家の中だけで使うなら、Wi-Fiモデルで十分です。大画面の無印iPadかAir 11インチが快適な視聴体験を提供してくれます。外出先でも頻繁に使うなら、Cellularモデルかiアクセスポイントとの組み合わせを検討してください。旅行・出張が多いなら、軽くてコンパクトなminiが強みを発揮します。使用場所によって、モデルだけでなくCellular有無の判断も変わってきます。
質問②:メインタスクは何?
下記の中から自分のメインタスクを選んでください。
- 動画視聴・Netflix・YouTube:無印iPad(大画面でコスパ最強)
- 電子書籍・マンガ・勉強:無印またはmini(使用スタイルで選ぶ)
- SNS・メール・ウェブ:無印iPad(何の問題もない)
- Zoom・オンライン会議:無印iPad(カメラ・マイク品質で十分)
- イラスト・手書きメモ(趣味):無印iPad + Apple Pencil
- イラスト・デザイン(仕事):iPad Air 11〜13インチ
- 本格ゲーム(外出先で):iPad Air 11インチ
- 動画編集・3DCG(本格的):PCの購入を検討
質問③:予算はいくら?
予算を明確にすることで、選択肢が自然に絞られます。
- 5〜6万円:無印iPad一択。これで十分。
- 7〜8万円:無印iPad(大容量)またはiPad mini
- 9〜11万円:iPad Air 11インチ(M3)が射程内
- 13万円〜:iPad Air 13インチ、またはiPad Pro 11インチ
- 17万円〜:iPad Pro 13インチ(本当に必要かよく考えて)



この3つの質問に答えれば、「なんとなくPro」という選択がいかに無駄かわかってくると思う。自分の使い方を先に決めて、それに合ったモデルを選ぶのが正しい順番だよ。
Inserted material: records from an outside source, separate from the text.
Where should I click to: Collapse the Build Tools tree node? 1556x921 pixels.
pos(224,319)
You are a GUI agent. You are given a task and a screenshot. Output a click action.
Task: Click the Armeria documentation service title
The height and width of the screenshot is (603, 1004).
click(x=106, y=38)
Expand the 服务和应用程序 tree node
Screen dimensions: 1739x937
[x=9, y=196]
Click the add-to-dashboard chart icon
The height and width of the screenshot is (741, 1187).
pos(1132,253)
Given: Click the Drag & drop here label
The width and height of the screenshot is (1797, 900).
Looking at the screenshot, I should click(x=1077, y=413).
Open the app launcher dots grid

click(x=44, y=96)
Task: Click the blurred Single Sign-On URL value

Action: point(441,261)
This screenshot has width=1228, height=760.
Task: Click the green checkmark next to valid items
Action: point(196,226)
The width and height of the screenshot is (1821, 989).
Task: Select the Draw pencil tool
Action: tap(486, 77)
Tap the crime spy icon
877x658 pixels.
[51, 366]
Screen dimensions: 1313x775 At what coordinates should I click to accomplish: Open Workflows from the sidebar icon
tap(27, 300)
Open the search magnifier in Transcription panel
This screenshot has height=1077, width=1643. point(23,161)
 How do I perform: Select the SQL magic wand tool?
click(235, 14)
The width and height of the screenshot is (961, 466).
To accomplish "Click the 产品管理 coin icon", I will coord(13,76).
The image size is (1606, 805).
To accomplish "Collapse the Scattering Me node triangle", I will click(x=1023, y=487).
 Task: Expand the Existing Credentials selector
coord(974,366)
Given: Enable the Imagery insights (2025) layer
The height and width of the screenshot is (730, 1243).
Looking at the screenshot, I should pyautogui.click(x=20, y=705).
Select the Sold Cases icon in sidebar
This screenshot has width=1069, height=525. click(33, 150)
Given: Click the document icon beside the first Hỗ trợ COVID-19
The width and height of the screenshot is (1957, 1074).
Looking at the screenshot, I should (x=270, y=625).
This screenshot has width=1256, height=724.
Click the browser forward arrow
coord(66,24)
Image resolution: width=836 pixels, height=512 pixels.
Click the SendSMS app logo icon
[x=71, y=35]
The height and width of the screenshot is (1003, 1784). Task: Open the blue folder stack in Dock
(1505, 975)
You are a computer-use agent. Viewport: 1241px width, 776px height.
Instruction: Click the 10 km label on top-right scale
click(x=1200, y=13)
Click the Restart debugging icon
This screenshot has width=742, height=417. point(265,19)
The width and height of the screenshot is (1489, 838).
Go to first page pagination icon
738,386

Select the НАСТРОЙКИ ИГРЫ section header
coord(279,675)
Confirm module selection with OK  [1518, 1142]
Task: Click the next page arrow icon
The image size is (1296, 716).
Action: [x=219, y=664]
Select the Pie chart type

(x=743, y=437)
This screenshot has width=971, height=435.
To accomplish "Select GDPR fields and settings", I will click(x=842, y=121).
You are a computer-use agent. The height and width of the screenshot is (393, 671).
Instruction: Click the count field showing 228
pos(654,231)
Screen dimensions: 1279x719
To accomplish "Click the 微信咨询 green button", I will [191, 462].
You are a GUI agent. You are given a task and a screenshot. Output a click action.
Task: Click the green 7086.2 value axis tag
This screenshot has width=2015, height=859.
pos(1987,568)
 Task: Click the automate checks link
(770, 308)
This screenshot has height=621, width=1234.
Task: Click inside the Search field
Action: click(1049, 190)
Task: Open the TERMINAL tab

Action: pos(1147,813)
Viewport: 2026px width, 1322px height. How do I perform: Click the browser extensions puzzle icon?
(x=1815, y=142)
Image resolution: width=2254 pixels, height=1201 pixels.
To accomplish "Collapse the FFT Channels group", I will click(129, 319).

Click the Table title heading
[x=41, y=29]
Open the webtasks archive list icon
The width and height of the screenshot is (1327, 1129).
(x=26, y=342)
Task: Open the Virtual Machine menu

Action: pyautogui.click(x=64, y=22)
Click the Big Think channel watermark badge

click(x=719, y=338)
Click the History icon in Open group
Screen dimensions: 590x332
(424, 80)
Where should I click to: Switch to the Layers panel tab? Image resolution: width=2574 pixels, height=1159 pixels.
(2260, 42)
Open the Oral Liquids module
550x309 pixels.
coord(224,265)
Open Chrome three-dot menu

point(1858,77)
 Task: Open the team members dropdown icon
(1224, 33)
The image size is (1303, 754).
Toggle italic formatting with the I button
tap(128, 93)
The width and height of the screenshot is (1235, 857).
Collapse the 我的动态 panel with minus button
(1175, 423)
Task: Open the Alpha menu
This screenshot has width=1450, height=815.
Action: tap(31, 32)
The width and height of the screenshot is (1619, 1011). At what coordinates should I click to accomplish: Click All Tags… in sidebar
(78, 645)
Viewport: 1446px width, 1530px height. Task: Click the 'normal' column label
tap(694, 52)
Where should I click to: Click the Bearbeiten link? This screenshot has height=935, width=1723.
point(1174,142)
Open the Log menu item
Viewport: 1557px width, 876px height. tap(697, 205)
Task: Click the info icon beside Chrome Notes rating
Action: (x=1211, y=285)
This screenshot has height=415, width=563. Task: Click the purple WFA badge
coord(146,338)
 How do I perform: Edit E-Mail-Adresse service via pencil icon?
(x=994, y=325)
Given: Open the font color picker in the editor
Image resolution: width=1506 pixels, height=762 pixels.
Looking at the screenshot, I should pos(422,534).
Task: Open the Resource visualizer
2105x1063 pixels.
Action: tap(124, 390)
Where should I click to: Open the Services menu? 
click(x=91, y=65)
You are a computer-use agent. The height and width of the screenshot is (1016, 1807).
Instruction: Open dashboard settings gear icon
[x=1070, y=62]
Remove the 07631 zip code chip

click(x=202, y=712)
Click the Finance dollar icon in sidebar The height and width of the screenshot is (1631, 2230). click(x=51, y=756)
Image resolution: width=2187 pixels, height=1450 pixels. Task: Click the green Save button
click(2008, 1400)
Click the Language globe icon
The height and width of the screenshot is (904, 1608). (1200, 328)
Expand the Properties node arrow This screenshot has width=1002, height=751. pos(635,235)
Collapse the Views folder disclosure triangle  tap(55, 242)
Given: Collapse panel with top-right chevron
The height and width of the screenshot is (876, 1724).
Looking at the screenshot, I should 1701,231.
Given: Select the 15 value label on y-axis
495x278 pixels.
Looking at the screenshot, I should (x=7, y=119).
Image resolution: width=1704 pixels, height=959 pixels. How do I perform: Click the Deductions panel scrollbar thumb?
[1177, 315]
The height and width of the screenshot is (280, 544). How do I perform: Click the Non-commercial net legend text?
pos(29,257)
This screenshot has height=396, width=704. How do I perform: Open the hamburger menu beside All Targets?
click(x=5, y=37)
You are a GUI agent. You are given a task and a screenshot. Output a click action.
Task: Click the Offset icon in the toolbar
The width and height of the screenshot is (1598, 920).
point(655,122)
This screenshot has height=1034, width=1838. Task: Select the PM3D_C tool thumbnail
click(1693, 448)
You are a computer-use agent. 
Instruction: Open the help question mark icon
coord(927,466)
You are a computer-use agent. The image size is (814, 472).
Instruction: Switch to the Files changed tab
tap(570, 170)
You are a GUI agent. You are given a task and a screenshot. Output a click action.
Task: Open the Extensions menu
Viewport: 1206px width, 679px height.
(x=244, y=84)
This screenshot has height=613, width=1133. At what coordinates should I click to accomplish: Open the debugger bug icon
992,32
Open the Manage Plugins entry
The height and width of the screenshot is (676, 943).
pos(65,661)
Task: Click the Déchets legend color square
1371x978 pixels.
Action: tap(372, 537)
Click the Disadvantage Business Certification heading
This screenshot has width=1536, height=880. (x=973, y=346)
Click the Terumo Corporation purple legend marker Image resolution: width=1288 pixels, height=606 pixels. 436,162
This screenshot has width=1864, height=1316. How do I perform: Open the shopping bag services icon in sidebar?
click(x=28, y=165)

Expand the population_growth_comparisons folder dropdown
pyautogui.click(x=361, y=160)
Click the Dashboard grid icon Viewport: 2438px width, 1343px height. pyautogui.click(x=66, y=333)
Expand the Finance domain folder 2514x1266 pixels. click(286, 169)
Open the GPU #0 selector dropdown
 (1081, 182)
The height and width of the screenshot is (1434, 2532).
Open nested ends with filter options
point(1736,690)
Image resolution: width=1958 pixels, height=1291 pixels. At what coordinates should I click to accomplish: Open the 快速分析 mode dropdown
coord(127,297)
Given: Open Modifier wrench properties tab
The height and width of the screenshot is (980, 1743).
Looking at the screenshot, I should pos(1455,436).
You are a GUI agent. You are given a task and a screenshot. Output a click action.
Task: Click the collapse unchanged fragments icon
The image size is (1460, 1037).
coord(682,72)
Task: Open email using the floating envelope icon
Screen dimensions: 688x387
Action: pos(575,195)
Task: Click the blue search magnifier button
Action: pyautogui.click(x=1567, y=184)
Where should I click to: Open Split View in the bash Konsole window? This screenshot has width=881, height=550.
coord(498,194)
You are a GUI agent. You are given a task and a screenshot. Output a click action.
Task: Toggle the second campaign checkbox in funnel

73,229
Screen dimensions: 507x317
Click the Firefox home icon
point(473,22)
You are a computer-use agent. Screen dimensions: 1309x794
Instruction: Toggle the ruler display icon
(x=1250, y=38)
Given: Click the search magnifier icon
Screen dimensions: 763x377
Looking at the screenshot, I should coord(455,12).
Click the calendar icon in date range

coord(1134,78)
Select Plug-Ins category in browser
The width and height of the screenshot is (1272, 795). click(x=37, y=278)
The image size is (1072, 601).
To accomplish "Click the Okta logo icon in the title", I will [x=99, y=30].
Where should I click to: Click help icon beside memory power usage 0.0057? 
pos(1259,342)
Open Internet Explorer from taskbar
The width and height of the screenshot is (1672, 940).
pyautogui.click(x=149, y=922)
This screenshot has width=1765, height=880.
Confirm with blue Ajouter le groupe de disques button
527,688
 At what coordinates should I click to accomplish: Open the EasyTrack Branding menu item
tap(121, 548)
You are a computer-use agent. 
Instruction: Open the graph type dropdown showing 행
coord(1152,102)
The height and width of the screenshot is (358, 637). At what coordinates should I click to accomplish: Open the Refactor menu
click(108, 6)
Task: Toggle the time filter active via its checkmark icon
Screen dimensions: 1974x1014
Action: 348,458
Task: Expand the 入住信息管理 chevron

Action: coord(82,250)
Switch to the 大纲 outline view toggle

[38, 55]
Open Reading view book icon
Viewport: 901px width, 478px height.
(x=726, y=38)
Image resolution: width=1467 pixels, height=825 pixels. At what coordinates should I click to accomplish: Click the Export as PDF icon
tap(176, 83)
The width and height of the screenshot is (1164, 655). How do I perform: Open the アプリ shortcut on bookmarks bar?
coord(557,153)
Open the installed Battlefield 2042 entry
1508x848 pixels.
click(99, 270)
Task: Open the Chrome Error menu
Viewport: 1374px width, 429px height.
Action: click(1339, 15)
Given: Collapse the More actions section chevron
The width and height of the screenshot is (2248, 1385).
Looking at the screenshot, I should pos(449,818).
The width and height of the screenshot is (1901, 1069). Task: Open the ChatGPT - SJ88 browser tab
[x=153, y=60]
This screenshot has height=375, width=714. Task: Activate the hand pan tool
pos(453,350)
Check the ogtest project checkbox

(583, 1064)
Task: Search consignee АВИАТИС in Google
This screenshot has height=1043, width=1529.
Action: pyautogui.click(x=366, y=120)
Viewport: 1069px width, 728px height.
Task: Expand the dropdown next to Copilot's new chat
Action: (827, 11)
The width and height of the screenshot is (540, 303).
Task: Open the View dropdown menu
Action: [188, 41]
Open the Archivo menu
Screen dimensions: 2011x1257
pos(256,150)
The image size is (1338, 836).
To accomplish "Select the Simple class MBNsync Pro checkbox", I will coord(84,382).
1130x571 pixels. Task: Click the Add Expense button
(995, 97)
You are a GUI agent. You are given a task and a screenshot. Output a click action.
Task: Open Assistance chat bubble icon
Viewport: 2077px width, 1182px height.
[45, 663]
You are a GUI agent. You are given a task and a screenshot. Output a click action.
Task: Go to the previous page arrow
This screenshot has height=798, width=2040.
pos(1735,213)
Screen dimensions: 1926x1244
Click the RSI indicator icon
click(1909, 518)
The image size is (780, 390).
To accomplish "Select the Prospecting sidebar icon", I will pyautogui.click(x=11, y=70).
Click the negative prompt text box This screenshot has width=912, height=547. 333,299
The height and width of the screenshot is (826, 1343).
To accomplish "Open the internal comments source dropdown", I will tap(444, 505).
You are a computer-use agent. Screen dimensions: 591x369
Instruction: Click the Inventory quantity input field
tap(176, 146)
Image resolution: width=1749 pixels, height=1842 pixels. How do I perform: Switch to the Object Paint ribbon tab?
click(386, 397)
家でNetflix見て勉強に使うだけだから、無印の256GBでよさそう!すっきりした。



それが正解!アクセサリーにもお金をかける余裕ができるし、使い勝手も十分。賢い選択だよ。
まとめ:あなたに合ったiPadの選び方
iPadは種類が多いように見えて、自分の使い方を整理すれば自ずと正解が見えてきます。多くの人が無印iPadを選んで後悔しないどころか、「これで十分だった」という満足感を得ています。
| こんな人は | このモデルがおすすめ |
|---|---|
| 普段使い・動画・勉強・SNS | 無印iPad(128GB〜256GB) |
| 外出先で重いゲームをしたい | iPad Air 11インチ |
| 仕事でイラスト・デザイン | iPad Air 13インチ |
| 旅行・外出が多い・軽さ重視 | iPad mini |
| 動画編集・3DCG(本格的) | PCを買う |
| ストレージに迷ったら | 128GBか256GBを選ぶ(64GBはNG) |
iPad選びの基本は「目的から逆算すること」。スペックに引きずられてオーバースペックなモデルを買うより、自分の使い方に合った最適なモデルを選ぶことが、長期的な満足度に直結します。無印iPadを選んで浮いたお金で、Apple Pencilやキーボードケースなどのアクセサリーをそろえるのが、一番コスパの高い使い方です。